HDP MP for Hakkari Leyla Guven, who is also co-chair of the Democratic Society Congress (DTK) appeared in court again today just weeks after she was stripped of her parliamentary status and released from prison.
While she avoided jail, it is understood that the Kurdish politician has four files against her with new charges set to be brought as the Turkish state continues to target women in a bid to keep them out of political life.
Operations escalated at the end of May with 18 people dragged into custody during police raids in the largely Kurdish city of Diyarbakir.
Most of those held were representatives of women’s organisations, with operations targeting mainly female Kurdish politicians and activists.
The HDP said that Diyarbakir is being singled out as a target of government oppression as one of the party’s strongholds and the political centre of the Kurdish region in Turkey.
Recent attacks have seen women subjected to torture and abuse, with Rojbin Cetin saying she was sexually assaulted after she was set upon and mauled by police dogs during a three-and-a-half-hour interrogation on Saturday.
At least 42 people have been detained in raids in seven cities over the past few days regarding their connections to the DTK. On Monday, 23 of those held were jailed.
HDP officials warned of a “political climate where any criticism of the government is equated with terrorism” with mass detentions becoming a routine way of intimidating democratic society.
The DTK was established in 2007 as a pluralistic general assembly involving representatives from broad layers of democratic society including women’s organisations, trade unions, civil society groups and political parties, including the Democratic Regions Party (DBP).

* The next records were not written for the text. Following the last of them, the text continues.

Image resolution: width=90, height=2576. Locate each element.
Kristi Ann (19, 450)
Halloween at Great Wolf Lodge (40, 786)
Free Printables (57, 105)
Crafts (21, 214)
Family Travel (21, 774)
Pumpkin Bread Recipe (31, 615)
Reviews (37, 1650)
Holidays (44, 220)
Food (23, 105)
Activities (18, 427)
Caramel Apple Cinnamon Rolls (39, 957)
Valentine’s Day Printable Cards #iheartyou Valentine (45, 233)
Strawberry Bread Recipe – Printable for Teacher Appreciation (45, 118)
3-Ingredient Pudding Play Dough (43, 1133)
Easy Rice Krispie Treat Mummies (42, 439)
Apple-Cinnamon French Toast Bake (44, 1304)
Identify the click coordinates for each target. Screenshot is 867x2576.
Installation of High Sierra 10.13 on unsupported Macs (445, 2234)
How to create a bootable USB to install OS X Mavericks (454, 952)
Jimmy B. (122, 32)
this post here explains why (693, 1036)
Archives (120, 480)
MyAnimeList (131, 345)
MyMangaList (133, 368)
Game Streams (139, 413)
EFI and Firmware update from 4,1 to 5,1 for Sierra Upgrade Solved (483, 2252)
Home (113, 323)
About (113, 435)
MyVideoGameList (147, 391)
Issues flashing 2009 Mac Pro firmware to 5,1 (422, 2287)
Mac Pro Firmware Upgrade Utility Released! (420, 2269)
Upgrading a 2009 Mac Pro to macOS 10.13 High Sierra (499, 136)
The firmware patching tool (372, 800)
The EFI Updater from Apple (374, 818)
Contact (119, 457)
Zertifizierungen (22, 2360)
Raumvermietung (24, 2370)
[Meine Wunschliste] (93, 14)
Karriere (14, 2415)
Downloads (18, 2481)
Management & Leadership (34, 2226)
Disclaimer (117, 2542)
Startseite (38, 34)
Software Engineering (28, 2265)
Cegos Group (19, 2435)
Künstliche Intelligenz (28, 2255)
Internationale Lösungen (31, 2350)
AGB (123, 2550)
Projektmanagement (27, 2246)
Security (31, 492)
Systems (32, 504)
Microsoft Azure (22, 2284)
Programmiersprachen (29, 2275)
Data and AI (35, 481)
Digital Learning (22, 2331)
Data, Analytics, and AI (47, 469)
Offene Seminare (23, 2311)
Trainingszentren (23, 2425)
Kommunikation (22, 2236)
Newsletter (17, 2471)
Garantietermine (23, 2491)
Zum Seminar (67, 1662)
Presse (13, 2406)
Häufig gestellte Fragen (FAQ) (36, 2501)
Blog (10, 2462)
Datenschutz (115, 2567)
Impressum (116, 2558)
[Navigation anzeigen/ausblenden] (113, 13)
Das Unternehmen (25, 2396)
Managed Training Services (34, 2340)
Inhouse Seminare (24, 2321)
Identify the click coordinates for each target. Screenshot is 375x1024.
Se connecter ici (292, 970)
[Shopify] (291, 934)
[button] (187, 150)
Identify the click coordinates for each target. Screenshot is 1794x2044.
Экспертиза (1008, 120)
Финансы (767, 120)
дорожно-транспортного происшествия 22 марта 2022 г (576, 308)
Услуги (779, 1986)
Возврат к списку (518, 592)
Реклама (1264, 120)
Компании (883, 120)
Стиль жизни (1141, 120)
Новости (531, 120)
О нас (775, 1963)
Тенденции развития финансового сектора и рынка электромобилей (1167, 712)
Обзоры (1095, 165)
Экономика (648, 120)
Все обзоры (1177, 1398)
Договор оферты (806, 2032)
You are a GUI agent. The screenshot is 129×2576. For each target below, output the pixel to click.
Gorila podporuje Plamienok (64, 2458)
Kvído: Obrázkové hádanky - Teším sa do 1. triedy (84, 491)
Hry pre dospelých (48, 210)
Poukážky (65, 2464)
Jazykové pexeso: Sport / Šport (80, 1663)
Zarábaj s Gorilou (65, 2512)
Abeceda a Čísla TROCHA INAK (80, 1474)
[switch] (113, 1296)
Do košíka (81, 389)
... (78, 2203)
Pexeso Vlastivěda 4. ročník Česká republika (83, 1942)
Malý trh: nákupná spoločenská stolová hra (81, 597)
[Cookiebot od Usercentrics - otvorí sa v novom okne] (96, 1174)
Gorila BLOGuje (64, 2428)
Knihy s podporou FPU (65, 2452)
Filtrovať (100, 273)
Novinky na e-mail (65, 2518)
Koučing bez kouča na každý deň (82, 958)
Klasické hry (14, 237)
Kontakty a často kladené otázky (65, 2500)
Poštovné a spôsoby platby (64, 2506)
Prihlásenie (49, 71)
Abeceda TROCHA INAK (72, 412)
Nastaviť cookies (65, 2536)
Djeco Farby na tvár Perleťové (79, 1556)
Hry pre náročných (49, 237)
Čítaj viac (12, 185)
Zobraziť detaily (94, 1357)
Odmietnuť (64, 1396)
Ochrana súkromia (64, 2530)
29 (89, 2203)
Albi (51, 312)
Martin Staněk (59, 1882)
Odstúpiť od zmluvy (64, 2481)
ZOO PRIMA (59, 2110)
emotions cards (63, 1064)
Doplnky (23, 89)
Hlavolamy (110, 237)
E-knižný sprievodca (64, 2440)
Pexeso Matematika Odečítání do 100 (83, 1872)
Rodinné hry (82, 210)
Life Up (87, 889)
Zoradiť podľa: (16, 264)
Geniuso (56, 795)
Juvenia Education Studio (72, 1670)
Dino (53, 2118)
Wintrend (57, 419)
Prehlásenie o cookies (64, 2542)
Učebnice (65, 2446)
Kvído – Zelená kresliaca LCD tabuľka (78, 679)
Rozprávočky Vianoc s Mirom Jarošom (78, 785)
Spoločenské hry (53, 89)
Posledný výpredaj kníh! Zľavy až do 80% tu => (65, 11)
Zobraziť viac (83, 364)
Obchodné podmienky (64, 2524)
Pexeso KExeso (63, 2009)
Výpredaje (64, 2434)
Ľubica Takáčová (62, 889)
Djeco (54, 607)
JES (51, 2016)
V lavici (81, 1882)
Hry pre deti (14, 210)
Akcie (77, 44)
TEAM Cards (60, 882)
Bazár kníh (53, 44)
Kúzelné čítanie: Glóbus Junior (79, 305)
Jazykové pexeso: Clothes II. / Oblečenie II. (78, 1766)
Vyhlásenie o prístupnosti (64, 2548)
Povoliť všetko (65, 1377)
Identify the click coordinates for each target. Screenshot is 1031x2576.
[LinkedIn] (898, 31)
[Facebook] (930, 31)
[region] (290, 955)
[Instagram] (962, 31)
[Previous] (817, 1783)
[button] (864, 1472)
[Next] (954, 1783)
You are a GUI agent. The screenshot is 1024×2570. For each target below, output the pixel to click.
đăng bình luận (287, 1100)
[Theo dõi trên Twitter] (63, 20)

In 2012, Parliament invited the DTK take part in discussions and submit ideas and suggestions for a new Turkish constitution, reflecting the important role of the body in political life.
But after the collapse of peace talks between the government and jailed Kurdistan Workers’ Party leader Abdullah Ocalan in 2015, the state moved against the DTK, branding it a terrorist organisation before shutting it down.
HDP warned of escalating state violence as the government uses “naked forces to maintain its rule.”
Along with the attacks on those associated with DTK, the state has moved against HDP jailing many of its elected officials and taking control of 51 out of the 65 councils won by the party in last year’s municipal elections.
“As we get closer to the inevitable and final political battle with President Erdogan and his allies, the HDP remains ever more committed to its relentless political struggle for a free, democratic and peaceful future,” a statement concluded.